We would like to give a further contribution to the current issue concerning the occurrence of a hypercoagulable state and its clinical consequence in the course of the COVID-19 by reporting the clinical case of one of the authors (CV).
CV, a 70 y.o. man, became feverish in the evening of March 11th, but fever completely disappeared the day after. In the following days CV complained of sore throat, severe myalgia, weakness and anorexia. Cough or shortness of breath was not present. Since CV lives in Milan and is a medical doctor having contacts with a lot of people, a SARS-CoV-2 infection was supposed. In accordance with the recommendations of the National and Regional Health Authority for the pandemic outbreak, CV decided to stay at home, assuming only intermittent therapy to improve myalgia (diclofenac). A week after the symptoms progressively improved and only mild sore throat persisted.
On April 2nd dyspnoea, together with increased cardiac rate (110–120 bpm), suddenly appeared and then it was decided to call on the Emergency Room of the Ospedale Maggiore-Policlinico of the University of Milan. Here an arterial blood sample was taken that revealed the signs of respiratory alkalosis together with metabolic acidosis. A chest-x-ray film did not show significant abnormalities. A computed tomography (CT) of the chest with contrast agent was performed. It showed the presence of bilateral pulmonary embolism (PE) involving secondary and segmental branches (Fig. 1 ). Only few limited sub-pleural ground glass areas were noted. Peripheral blood examination documented the presence of very high level of D-dimer (more than 5 times the normal values), with light reduction of platelet count and a C-reactive protein just above the normal limits.
CV was transferred to an internal medicine unit reserved to COVID-19 suspected patients, since the clinical condition did not require admission to an intensive care unit (ICU). Here treatment with anticoagulant therapy (enoxaparin 8000 U BID) was introduced, and a respiratory support with low flux oxygen (FiO2 24%) was given. No signs of significant PAPs increase or overcharge of the right cardiac ventricle were observed on echocardiographic examination. No signs of deep venous thrombosis were found on Doppler examination. A nasal-pharyngeal swab sample taken ad the admission time confirmed the presence of SARS-CoV-2 infection.
Rapid improvement of respiratory function and reduction of cardiac rate was recorded in the following few days. CV was then discharged by the hospital on April 7th since oxygen support was no more needed. Anticoagulant therapy was shifted to apixaban 5 mg BID to be continued for six months.
The occurrence of a hypercoagulable state in the course of critically ill ICU patients with COVID-19 is an emerging issue . This may induce al large variety of intravascular thrombotic phenomena ranging from fatal disseminated intravascular coagulation (DIC) to a more limited venous and arterial thrombosis, namely PE. It has been suggested that many deaths during COVID-19 in patients requiring intensive care unit (ICU) admission could be ascribed to this coagulopathy, and overall to incidental DIC in patients with severe pneumonitis . In the Wuhan cohort, during pandemic outbreak, the presence of coagulation cascade activation was noted , and, in a retrospective study , it was reported that prophylactic heparin treatment in ICU-admitted patients with proven COVID-19 pneumonia reduced the mortality rate in comparison to the patients that did not receive it.
It has been suggested that infection-related release of large amounts of inflammatory cytokines can cause an endothelial damage, activate the coagulation cascade, and consequently may predispose to thrombotic events that may also occur in pulmonary vasculature . This event may probably contribute to the progression of pulmonary dysfunction and increase the mortality rate in these patients.

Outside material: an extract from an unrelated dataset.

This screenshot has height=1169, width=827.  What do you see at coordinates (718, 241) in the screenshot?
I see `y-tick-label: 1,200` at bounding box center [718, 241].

These data pushed the International Society on Thrombosis and Haemostasis to propose a guidance on diagnostic and therapeutic approach to coagulopathy in COVID-19 . These guidelines suggest to perform D-dimer, prothrombin time, and platelet count in all patients who present with COVID-19, and to admit to the hospital those patients with important signs of coagulopathy (namely very high levels of D-dimer), also in absence of other concerns. In view of the risk of occurrence of such a hypercoagulable state, the use of prophylactic dose of low molecular weight heparin in all the patients requiring hospitalization for COVID-19, including those not requiring ICU has been proposed . A recent study on ICU-admitted patients with COVID-19 pneumonia has shown that thrombotic events were recorded in 31% of them with a large prevalence of PE (81%). It is worth noting that all of these patients received thromboprophylaxis . As a consequence of these data, an early initiation of therapeutic anticoagulation in critically ill patients with significant coagulation abnormalities could be indicated [4,6]. Furthermore, a more extensive use of CT pulmonary angiography in order to document incidental PE should be considered in all hospitalized patients with laboratory signs of coagulopathy .
The present case report may suggest some additional considerations regarding the therapeutic and clinical approach to SARS-CoV-2-infected patients.